3L Publishing's graphic artist Erin Molina used to say that to me. Over the years if there is one thing I've learned in publishing where you're dealing with deadlines is "don't bake the cake before it comes out of the oven." What does that really mean? Worrying, panicking and generally having heart failure over something that hasn't even happened is a true waste of perfectly good energy. The point is that whatever you're worrying or fretting over may never even happen -- and look at all the energy you expended in something that didn't come to fruition. As a project manager, the key tactic I've learned is to stay cool, use your head (know your stuff), problem solve, and then fix whatever is going on. A few useful tips for managers:
Always get out ahead of the problem--this means if you see something brewing or you suspect something could happen, just take measures to ensure it either doesn't happen or make a preemptive strike so it never happens. The advantage of working with clients is understanding human behavior and reactions to certain situations. If you have wonderful foresight, use it, and get out ahead of any potential problem so it never becomes a situation.
Calm, cool and proactive NOT reactive--if something comes up, calmly, cooly and professionally look at the situation. Analyze what can be done and then do it. Sometimes, though, nothing can be done. After all you cannot change a time of day; you cannot make someone answer an email or phone call; and you cannot magically provide an instant answer. And when that is the case, know when you can do those things and that is the answer. Be proactive not reactive means not letting your head spin and lighting fires when it's unnecessary. A proactive manager is the kind of manager I like working with, but a reactive manager or underling is not a blessing. Reactions don't produce positive results. Reactions also often create tensions and confrontations where none were required.
Where's there is no fire there was no flame--and finally we'll call this one "pot stirring and worrying." Sometimes I've worked with people over the years who stir up worry and drama where there is none. When a project hums along let it hum. You don't need to go and double-check a perfectly well oiled engine. Chances are all that checking might spill your coffee on the engine and ruin the hum. In other words, needless and useless checking and rechecking often inadvertently opens the hood so something can spill where it might not have spilled at all.
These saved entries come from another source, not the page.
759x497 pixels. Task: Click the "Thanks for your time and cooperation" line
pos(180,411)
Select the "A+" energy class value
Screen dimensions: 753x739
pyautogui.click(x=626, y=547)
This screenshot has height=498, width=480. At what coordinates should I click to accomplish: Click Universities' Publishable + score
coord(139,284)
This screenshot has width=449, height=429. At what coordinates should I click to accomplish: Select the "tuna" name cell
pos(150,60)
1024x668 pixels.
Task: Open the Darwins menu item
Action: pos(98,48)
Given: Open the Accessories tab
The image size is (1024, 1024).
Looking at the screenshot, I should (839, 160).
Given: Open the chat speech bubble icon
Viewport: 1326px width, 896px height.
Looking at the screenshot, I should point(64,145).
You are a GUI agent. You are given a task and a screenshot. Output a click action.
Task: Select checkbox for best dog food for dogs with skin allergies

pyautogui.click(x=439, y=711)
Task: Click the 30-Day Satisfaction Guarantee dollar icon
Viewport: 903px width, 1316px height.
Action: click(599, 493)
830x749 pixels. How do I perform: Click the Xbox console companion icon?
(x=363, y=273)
Finally keep it professional and check your emotions--never ever take a management situation and make it personal between people. You may think you would like to call Bob out and find every expletive you can find to hurl at him, but keep a cool head and manage your emotions. It's easy to do if you apply a simple formula: stick to the facts. I remember one time a dear friend of mine decided he couldn't stand his demeaning boss anymore. Instead of sticking to the facts, my friend chose to get emotional and tell the guy off. Well, friends that was poor decision. Bottom line is the guy was "the boss," and the boss hires and fires. Where do you suppose my friend ended up?